Continuava a fissarmi imperterrito.
Ancora si ostinava a provarci?
Di risposta lo guardai male per fargli capire che mi stava infastidendo, mentre lui sfoggiò un sorriso alquanto viscido.
Capisce al volo il ragazzo!
«Ti posso offrire una birra?», mi disse sempre con quel sorrisetto schifoso stampato in faccia, anzi sul muso.
«Non ho ventun'anni, non posso», gli risposi scocciata, poi incrociai le braccia al petto sbuffando e ricominciando a guardarmi intorno. Volevo andarmene, la serata aveva preso una piega irritante ed avevo bisogno di rintanarmi nella mia stanza.
«Non ti devi preoccupare, conosco il proprietario del pub».
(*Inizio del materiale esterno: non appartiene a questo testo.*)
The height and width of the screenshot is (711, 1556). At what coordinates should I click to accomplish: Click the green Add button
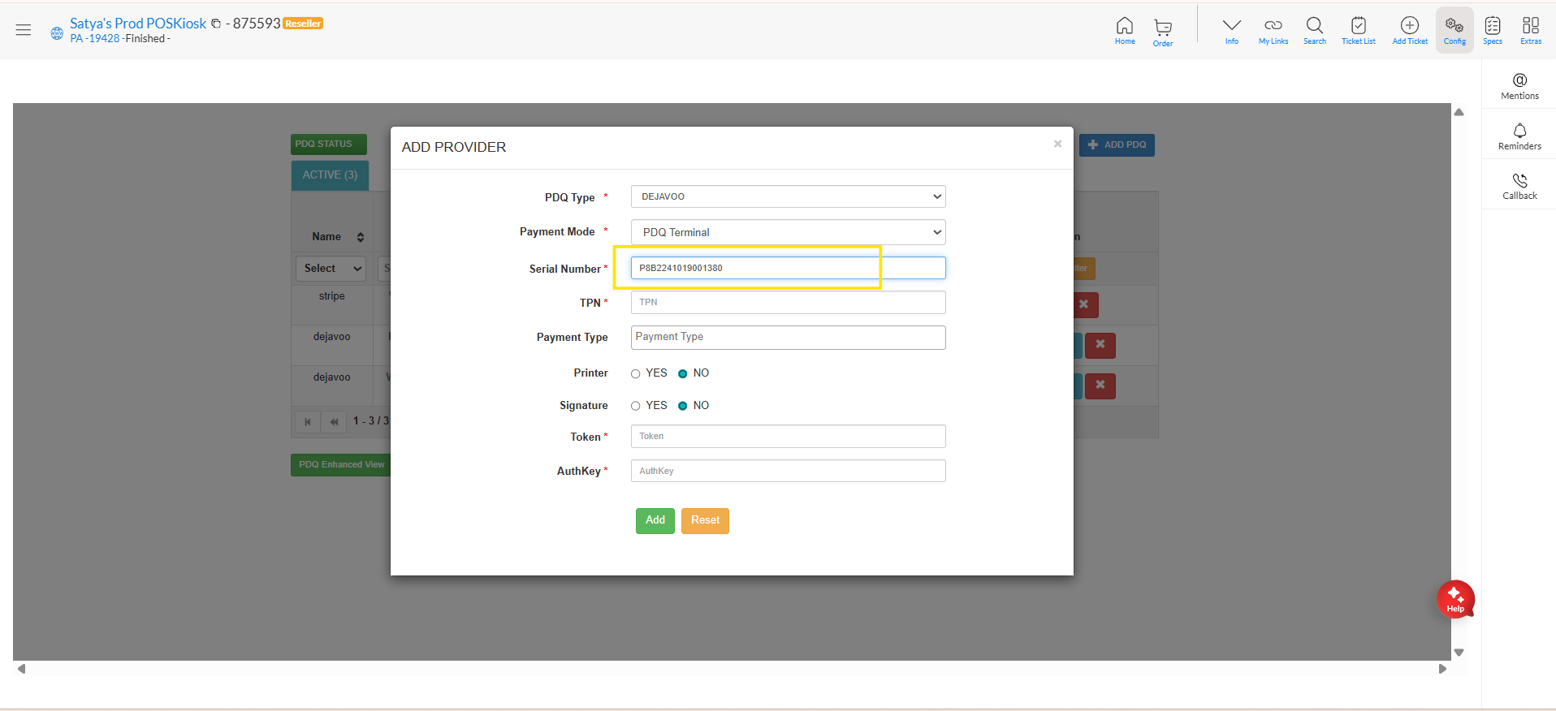point(655,520)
Alzai gli occhi al cielo. Era più appiccicoso di una piattola. «Non ti preoccupare, non ho sere e non penso che l'avrò!», tagliai corto.
Non so quanto tempo passò, ma mi stavo annoiando a morte: tra le battutine scadenti di Brad e le fastidiose avance di Tom, pensavo di morire da un momento all'altro poi in lontananza intravidi una testa mora, che conoscevo molto bene. Mi alzai immediatamente in piedi.
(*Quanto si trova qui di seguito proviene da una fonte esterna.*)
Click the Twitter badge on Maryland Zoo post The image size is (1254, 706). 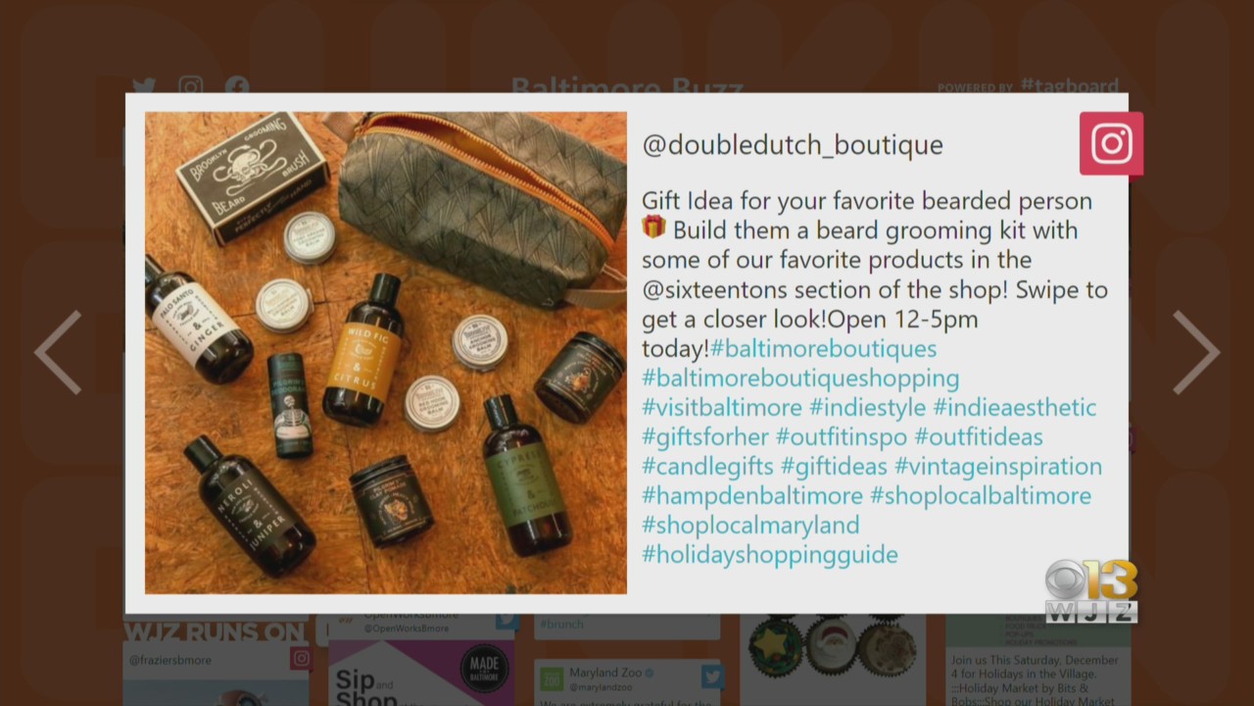point(712,677)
«Dove vai?», mi fece mia sorella; avevo lo sguardo addosso da parte di tutti i presenti.
«Mi sembrava di aver visto Cameron».
«Sì, molto probabilmente è lui. Viene spesso», mi spiegò ed io annuii.
«Certe volte c'è con lui quel biondo», sputò fuori Brad, facendomi girare di scatto verso di lui e capendo tutto. Lis lo fulminò con lo sguardo. Io, invece, stavo ragionando sul perchè venissero qui tanto spesso. Dovevo andare da Cameron e non mi importava se con lui ci fosse anche Travis, così mi avviai tra la folla per raggiungere il posto al bancone, dove era seduto Cam. Quando arrivai, mi sedetti sullo sgabello accanto al suo e, appena si accorse della mia presenza, sgranò gli occhi per la sorpresa.
«Evy, cosa ci fai qui?»
Lo osservai bene prima di rispondere. L'aria trasandata, gli occhi lucidi e l'alito odorante di alcol... non stava bene.
«Sono qui con Liz, ma piuttosto cosa ci fai te qui?»
«Brad, eh?!», fece capendo tutto e per sviare la mia domanda.
«Sì, ma non cambiare argomento».
Sbuffò abbassando lo sguardo sul suo drink ambrato, con entrambe le mani torturava quel bicchiere.
«Travis ha avuto una crisi di nervi...», buttò lì, dopo di che buttò giù un altro sorso di liquore.
Mi accigliai confusa, cosa intendeva? «Una crisi di nervi?»
«Sì, sua madre l'ha chiamato... di nuovo... speravamo non riaccadesse più, l'avevo pure minacciata di denunciarla...».
Sua madre? Minacciarla di denunciarla? Ma cosa stava succedendo?
Intanto lui continuava a farneticare, evidentemente già ubriaco, mentre io mi stavo confondendo ancora di più.
«Travis! Zitto!»
Finalmente si zittì.
«Devi spiegarmi tutto dall'inizio, perchè io non so niente!»
Il mio cuore si spezzò ulteriormente. Evidentemente Travis non si fidava abbastanza per confidarsi con me. Scossi la testa in segno negativo, lo vidi alzarsi e prendermi per un braccio.
«Okay, ti spiegherò tutto ma andiamocene da questo inferno».
Annuii, seguendolo.
In quel momento non mi importava niente se me ne stavo andando senza avvertire mia sorelle e gli altri. In quel momento volevo solamente sapere cosa stata affliggendo la persona che amavo.